The company's strong financial position, including a recent $430 million capital raise, provides ample resources to pursue these military opportunities while simultaneously building out its commercial fleet. This combination of seasoned military leadership, ample funding, and a laser-sharp strategic focus on execution positions Archer as a front-runner in the race to secure lucrative defense contracts -- perhaps sooner than most expect.
Manufacturing readiness
The recent completion of Archer's 400,000-square-foot Georgia manufacturing facility demonstrates concrete progress toward both military and civilian production goals. Connected to Covington Municipal Airport, this plant will enable auto giant Stellantis (STLA 1.23%) to assist Archer in ramping up aircraft production in 2025. Archer's management plans to produce two aircraft monthly by year-end, before scaling to 650 units annually by 2030.
The facility's completion on schedule and within its $65 million budget showcases Archer's strong execution capabilities -- a critical factor for potential military customers. This manufacturing infrastructure, combined with Stellantis's expertise, provides the foundation required to deliver on defense contracts and civilian commercial orders.
The path to $20 a share
Doubling Archer's market cap to over $10 billion in 2025 requires more than just progress on commercial aviation goals. It hinges on capitalizing on several key catalysts:
- Military contracts: A major military contract announcement would validate the Anduril partnership and provide substantial revenue visibility years ahead of schedule. As tensions with China drive increased U.S. investment in emerging aviation technology, Archer's position as a leading American eVTOL manufacturer could help it secure crucial defense programs in 2025 and beyond.

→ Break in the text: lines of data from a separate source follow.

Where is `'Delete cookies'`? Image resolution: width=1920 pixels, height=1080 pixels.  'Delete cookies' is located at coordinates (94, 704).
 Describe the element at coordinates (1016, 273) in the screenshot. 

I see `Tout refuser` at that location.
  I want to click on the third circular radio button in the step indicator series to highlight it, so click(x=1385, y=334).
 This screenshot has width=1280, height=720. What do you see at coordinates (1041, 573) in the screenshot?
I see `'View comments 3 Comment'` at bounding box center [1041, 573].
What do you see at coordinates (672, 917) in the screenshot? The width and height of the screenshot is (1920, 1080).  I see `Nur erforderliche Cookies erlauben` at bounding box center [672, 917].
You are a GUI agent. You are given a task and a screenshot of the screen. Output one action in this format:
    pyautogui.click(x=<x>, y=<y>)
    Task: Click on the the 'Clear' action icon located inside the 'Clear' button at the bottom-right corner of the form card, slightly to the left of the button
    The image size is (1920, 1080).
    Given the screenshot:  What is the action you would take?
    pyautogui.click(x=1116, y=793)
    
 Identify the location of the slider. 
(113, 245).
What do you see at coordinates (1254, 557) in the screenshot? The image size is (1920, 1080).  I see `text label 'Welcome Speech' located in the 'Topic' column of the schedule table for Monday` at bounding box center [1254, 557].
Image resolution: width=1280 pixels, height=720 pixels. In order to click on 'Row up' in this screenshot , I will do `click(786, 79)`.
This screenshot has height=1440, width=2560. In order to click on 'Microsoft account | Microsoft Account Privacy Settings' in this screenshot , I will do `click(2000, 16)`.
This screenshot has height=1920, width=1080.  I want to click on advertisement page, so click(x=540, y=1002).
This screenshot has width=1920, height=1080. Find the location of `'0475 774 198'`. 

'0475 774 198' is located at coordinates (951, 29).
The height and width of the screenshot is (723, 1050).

- Manufacturing capabilities: Archer's established manufacturing capabilities, including its new Georgia facility and partnership with Stellantis, are crucial for unlocking the company's commercial potential. Scaling production and delivering on commercial orders will be essential for driving revenue growth and achieving the $20 price target.
- Strategic partnerships: In addition to its existing partnerships, securing additional strategic alliances with key players in the industry could further accelerate Archer's growth trajectory. These partnerships could provide access to new markets, technologies, or funding opportunities.
Archer's dual focus on defense and commercial applications uniquely positions it to capitalize on the growing need for American technological leadership in the eVTOL space. This strategic advantage, combined with its manufacturing capabilities and potential for securing lucrative military contracts, could propel its stock price to new heights, potentially reaching the $20 mark in 2025.
The verdict
Barring a marketwide pullback, Archer's shares could feasibly go on another sustained rally to hit the $20 mark this year. But it will most likely require securing a major defense contract, along with achieving key milestones in its commercial aviation business, such as obtaining FAA-type certification and securing additional preorders for its Midnight aircraft.
The good news for shareholders is that the political climate is highly favorable for such a deal. As a result, Archer stock scans as a potentially lucrative investment opportunity for those comfortable with high-growth, high-risk stocks, regardless of near-term price fluctuations.